Soft Updates Help
Garrett Cooper
youshi10 at u.washington.edu
Fri Dec 1 18:54:49 PST 2006
Bill Moran wrote:
> Sean Murphy <smurphy at calarts.edu> wrote:
>> I have read up on soft updates and have some questions.
>>
>> The way that I am understanding soft updates purpose is to allow file
>> systems to be mounted dirty after an unclean shutdown of the system.
>
> That's not the purpose. The purpose is to improve performance by taking
> advantage of delayed writes much the way an asynchronous filesystem does,
> while preventing horrendous data corruption by ordering those writes, much
> the way a journalling filesystem does.
>
> The fact that you can generate filesystem snapshots is a side-benefit. The
> fact that you can use filesystem snapshots to validate the filesystem after
> it's been mounted is a further side-benefit.
>
>> If this is a safe way to restore consistency why is it not used on /?
>
> Because writes are delayed, it's possible for data to be lost in the event of
> a crash -- it acts like a database, either the entire transaction is committed
> or it's rolled back, either way, the data is guaranteed not to be corrupt.
>
> Also, on heavily used filesystems, softupdates can lead to the filesystem
> temporarily having less space available than it really does. I.e. you update
> /kernel, softupdates completely replaces the file with a new one, but the
> blocks for the old file haven't been reclaimed yet. For a short period, you
> might have 1 kernel file, but there's 2x that being allocated for it.
>
> For these two reasons, / is traditionally _not_ mounted with softupdates
> enabled, since it's critical to system startup.
>
>> If a file system is not heavily written to is it better not to use soft
>> updates?
>
> Weigh the good vs. the bad:
> *) synchronous mounted filesystem is almost guaranteed to keep your data safe
> at all times, but is abysmally slow.
> *) softupdates _may_ lose some data if your system crashes before all writes
> are flushed, but will never _corrupt_ it. Additionally, you get a LOT
> better speed.
> *) Asynchronous is a little faster than softupdates, but it's damn near
> guaranteed to be corrupt in the event of a crash.
>
>> When file systems are mounted dirty and our being used while the
>> backgound fsck is running on the file systems how does it prevent files
>> from being lost?
>
> It doesn't. It guarantees that your filesystem will always be mountable and
> never corrupt, but it doesn't guarantee against data loss.
>
> Here's a simplified example:
> Let's say you're saving a big file and the power goes out. When the power comes
> back on, there are basically 3 states that file can be in:
> A) It was fully written to disk -- you got lucky.

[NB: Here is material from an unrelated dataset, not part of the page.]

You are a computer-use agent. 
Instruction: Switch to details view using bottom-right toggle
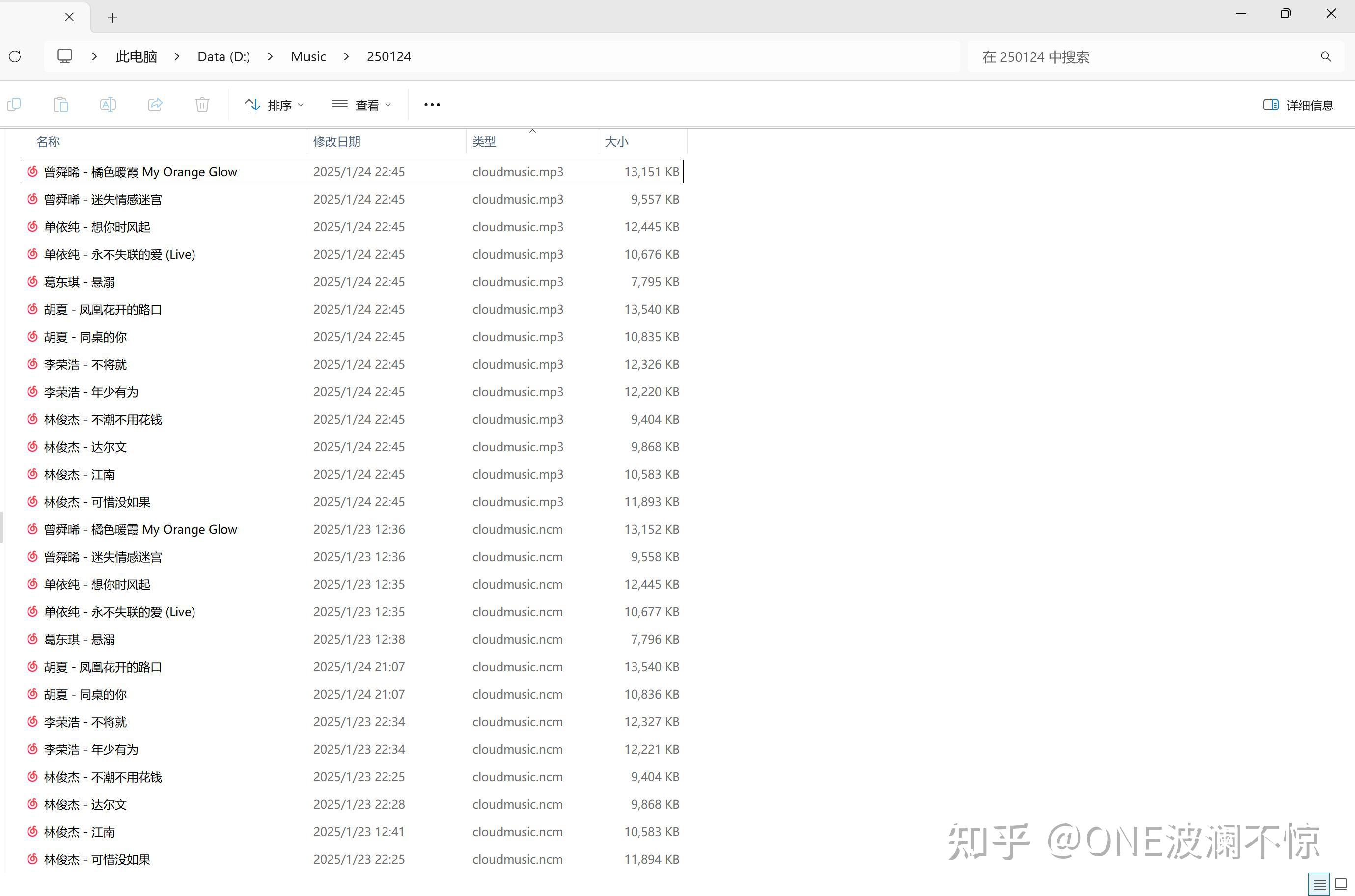coord(1320,883)
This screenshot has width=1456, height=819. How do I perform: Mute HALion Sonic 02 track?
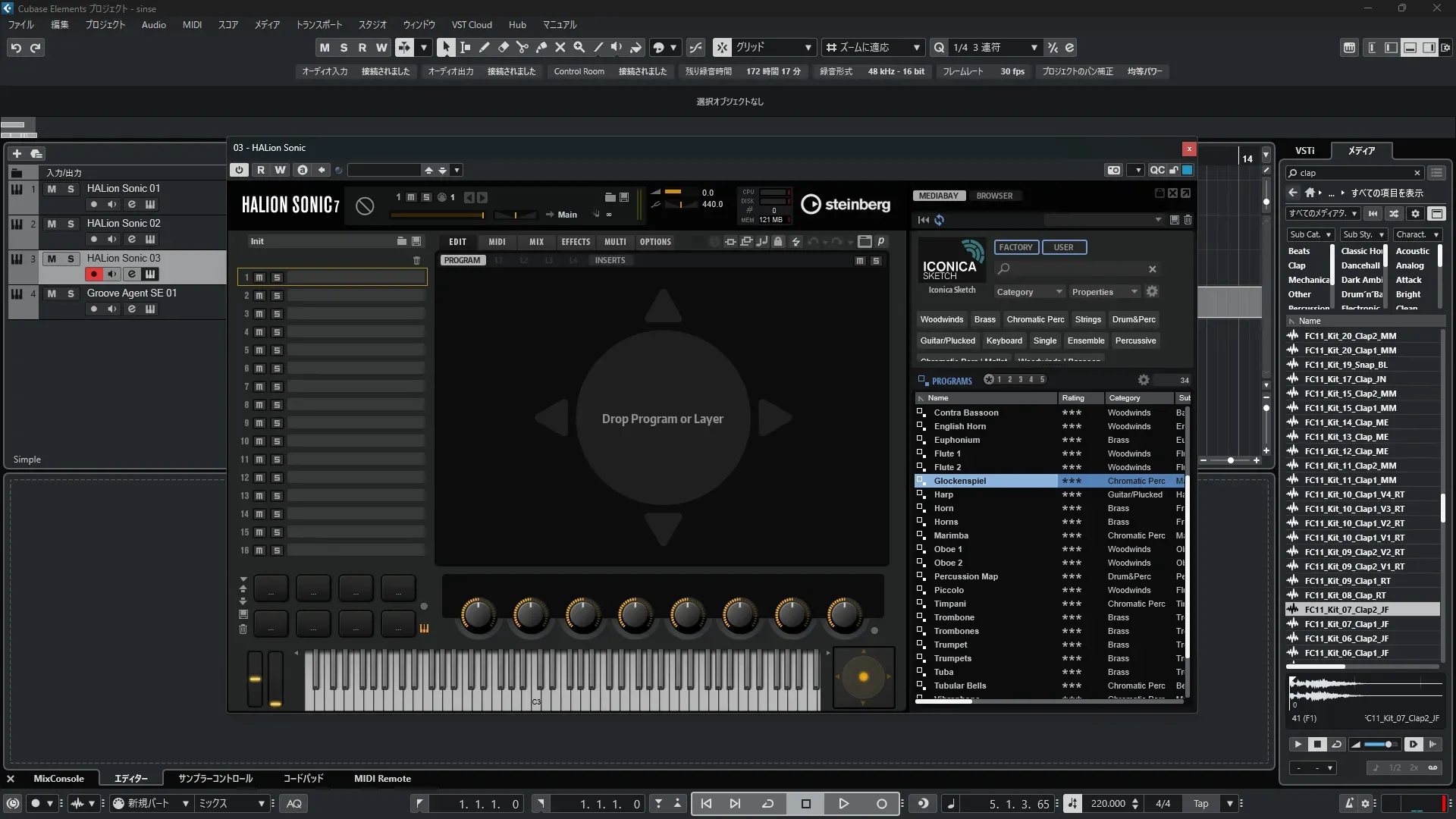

> B) Nothing had been written to disk yet -- "data loss"
> C) It was partially written to disk -- your filesystem is corrupt, you either
> need to allow a filesystem repair program to fix it (fsck -- or chkdsk on
> Windows, for example) or you'll have weird problems with it until you do so.
>
> Softupdates guarantees against C. It does this by (essentially) writing the
> file "backwards":
> 1) it writes all the data to data blocks, and once that's done
> 2) _then_ it creates a directory entry for the file.
>
> If the system crashes between #1 and #2, it looks like B happened, but you never
> get in scenario C where the filesystem is corrupt and gets more corrupt as you
> continue to use it. Instead, when fsck runs (in the background) it realizes
> that there are data blocks in use that don't belong to any file, and it can
> free them up for the filesystem to use.
>
> That's somewhat simplified, but it gives you the basic idea.
>
> HTH
> Bill
Just for future reference, a more brief-although not
complete-explanation of softupdates can be found on Wikipedia
<http://en.wikipedia.org/wiki/Softupdates>.
The article does link some other documents which discuss softupdates in
more detail though. From what I skimmed it appears that the documents
describe softupdates as a system, but perhaps not all of the features
that you are looking for (asynchronous softupdating, for instance).